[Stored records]
= Beginning of Section =

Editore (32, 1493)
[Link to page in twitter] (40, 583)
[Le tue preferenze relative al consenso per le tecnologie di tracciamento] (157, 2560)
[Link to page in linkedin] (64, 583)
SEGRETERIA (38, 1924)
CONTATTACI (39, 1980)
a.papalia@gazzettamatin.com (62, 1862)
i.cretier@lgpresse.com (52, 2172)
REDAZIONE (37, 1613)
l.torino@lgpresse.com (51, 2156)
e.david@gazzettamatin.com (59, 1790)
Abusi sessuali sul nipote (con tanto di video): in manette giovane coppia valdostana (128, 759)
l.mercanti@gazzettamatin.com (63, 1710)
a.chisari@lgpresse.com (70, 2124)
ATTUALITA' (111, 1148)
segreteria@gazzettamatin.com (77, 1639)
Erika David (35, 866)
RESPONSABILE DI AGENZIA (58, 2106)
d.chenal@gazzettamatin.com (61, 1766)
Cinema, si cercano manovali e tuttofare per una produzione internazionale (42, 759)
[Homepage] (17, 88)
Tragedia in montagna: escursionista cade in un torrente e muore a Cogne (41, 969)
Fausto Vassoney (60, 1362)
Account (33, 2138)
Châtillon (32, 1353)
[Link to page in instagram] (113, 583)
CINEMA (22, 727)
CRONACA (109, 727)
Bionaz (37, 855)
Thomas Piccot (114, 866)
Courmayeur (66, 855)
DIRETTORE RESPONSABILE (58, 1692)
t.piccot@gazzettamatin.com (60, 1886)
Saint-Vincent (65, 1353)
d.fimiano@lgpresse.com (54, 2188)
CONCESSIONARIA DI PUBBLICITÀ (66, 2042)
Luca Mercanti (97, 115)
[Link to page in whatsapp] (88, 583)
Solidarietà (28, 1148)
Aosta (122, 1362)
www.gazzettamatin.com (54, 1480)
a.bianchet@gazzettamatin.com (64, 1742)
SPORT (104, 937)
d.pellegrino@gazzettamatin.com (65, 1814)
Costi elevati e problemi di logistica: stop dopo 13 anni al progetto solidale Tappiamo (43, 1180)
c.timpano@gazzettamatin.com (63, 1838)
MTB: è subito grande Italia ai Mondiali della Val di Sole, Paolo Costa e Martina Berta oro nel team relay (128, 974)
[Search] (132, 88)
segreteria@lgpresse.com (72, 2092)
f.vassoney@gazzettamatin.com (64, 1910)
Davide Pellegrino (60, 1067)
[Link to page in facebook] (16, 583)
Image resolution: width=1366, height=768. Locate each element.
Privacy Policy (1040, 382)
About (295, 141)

= End of Section =

- [TO DO] For this exercise, please output exactly the lines above starting at the line with "CRONACA (109, 727)" and ending at the line with "Costi elevati e", ends included.

- [REPLY TO THE TASK]
CRONACA (109, 727)
Bionaz (37, 855)
Thomas Piccot (114, 866)
Courmayeur (66, 855)
DIRETTORE RESPONSABILE (58, 1692)
t.piccot@gazzettamatin.com (60, 1886)
Saint-Vincent (65, 1353)
d.fimiano@lgpresse.com (54, 2188)
CONCESSIONARIA DI PUBBLICITÀ (66, 2042)
Luca Mercanti (97, 115)
[Link to page in whatsapp] (88, 583)
Solidarietà (28, 1148)
Aosta (122, 1362)
www.gazzettamatin.com (54, 1480)
a.bianchet@gazzettamatin.com (64, 1742)
SPORT (104, 937)
d.pellegrino@gazzettamatin.com (65, 1814)
Costi elevati e problemi di logistica: stop dopo 13 anni al progetto solidale Tappiamo (43, 1180)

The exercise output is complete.